Last week I had the distinct pleasure of speaking to a group of graduate students at Seton Hall University. During the Q&A portion, one student wanted advice on interviewing.
Specifically, he wanted pointers on how to be more optimistic since he despises the interviewing process.
My advice to him was simple, “Network and use your connections. This will help you in a couple of ways.” Then I went on to explain my answer.
When someone refers you for a position they are lending you their good name. That person is saying, “I know this person and he/she is an excellent match for you.”
Your contact has had the opportunity to brief the company on your qualifications. Now, you no longer have the pressure of proving ALL of your good attributes and experiences in one meeting.
Instead you can relax a little, focus on answering the questions honestly, and discussing your background. You have basically been put in the place where your largest objective is to not mess things up.
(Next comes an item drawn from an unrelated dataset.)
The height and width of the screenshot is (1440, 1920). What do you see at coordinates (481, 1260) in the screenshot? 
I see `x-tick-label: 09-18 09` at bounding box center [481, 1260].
You may receive insider information on the company, position and interviewer. Of course, you must prepare for an interview by researching the company.
But in addition to the general information available, you now have the opportunity to receive information that can give you a lead.
For instance, you can hear a true description of what the company is looking for in a candidate, not the boilerplate description posted. You can find out ahead of time why the position is open, nuances of the interviewer, and the type of people you may be working with on a regular basis.
It is also great to find out how the company runs, and what the employees actually think.
In addition, using your network may allow you to apply for positions that have not been posted yet. This lessens the competition – enough said.